By Tracy Correa
BAKERSFIELD – There were a lot of getting-to-know-you questions this week as a dozen PG&E employees met students from the New Energy Academy at Independence High School that they will help guide and advise over the next eight months.
On Tuesday (Sept. 17), they gathered in small groups in the library and classrooms marking the first time they came together this school year. They will continue to meet once a month on campus.
Students were asked why they enrolled in the academy and, for the most part, they were very honest: “My mom said it would help me get hired,” said Oreaa Stennett.
“I’m in this class because I just want to learn how the world works,” said student Jacqlynn Gray.
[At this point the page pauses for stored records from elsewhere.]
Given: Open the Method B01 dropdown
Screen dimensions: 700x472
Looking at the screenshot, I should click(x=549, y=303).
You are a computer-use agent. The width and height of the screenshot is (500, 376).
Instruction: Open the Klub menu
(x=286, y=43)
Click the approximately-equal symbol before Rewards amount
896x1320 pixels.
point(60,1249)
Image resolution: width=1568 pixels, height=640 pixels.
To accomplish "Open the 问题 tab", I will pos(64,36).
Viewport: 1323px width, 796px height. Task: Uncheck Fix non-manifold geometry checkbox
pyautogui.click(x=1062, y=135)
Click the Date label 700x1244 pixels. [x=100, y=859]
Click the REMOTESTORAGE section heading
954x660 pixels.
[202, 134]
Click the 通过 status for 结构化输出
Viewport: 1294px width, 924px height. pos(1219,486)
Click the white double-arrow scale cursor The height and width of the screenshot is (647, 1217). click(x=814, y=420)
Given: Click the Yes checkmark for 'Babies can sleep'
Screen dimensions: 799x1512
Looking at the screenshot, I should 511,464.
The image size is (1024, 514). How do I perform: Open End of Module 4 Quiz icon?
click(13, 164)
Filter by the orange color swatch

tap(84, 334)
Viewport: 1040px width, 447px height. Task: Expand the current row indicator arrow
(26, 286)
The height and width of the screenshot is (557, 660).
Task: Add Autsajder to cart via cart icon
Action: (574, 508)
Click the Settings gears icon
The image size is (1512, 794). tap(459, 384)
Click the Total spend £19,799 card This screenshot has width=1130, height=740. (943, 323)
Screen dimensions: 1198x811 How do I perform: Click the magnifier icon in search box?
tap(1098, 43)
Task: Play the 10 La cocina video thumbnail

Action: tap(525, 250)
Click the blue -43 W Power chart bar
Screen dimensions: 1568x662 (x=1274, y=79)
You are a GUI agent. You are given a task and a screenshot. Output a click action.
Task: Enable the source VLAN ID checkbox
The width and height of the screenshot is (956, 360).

A dozen PG&E employees in Bakersfield are serving as volunteer mentors – twice as many as last year.
In his first meeting with students, PG&E electrician Byron McArthur used his personal experience to stress the importance of finding out what you like to do and sticking with it: “I took an electrical class in junior high and I said, ‘I like this.’ ”
The mentoring program is just one way the utility has helped foster the relationship between students at its first-of-its-kind academies in Northern and Central California. Located at Foothill High in Sacramento, Venture Academy in Stockton, Edison High in Fresno and Berkeley High – the New Energy Academy program immerses students in energy subjects, better preparing them for college and energy careers with a focus on green technology. (See a video of the program’s first graduating class.)
Kim Woolf, New Energy Academy instructor at Independence High, said teens often tune out teachers and parents, but the professional mentors bring a different adult voice into their lives. “They accept their wisdom with a greater appreciation,” she said.
The mentors help students with a wide range of topics – from providing insight into careers to helping them understand what it takes to be successful in the work place, said Woolf.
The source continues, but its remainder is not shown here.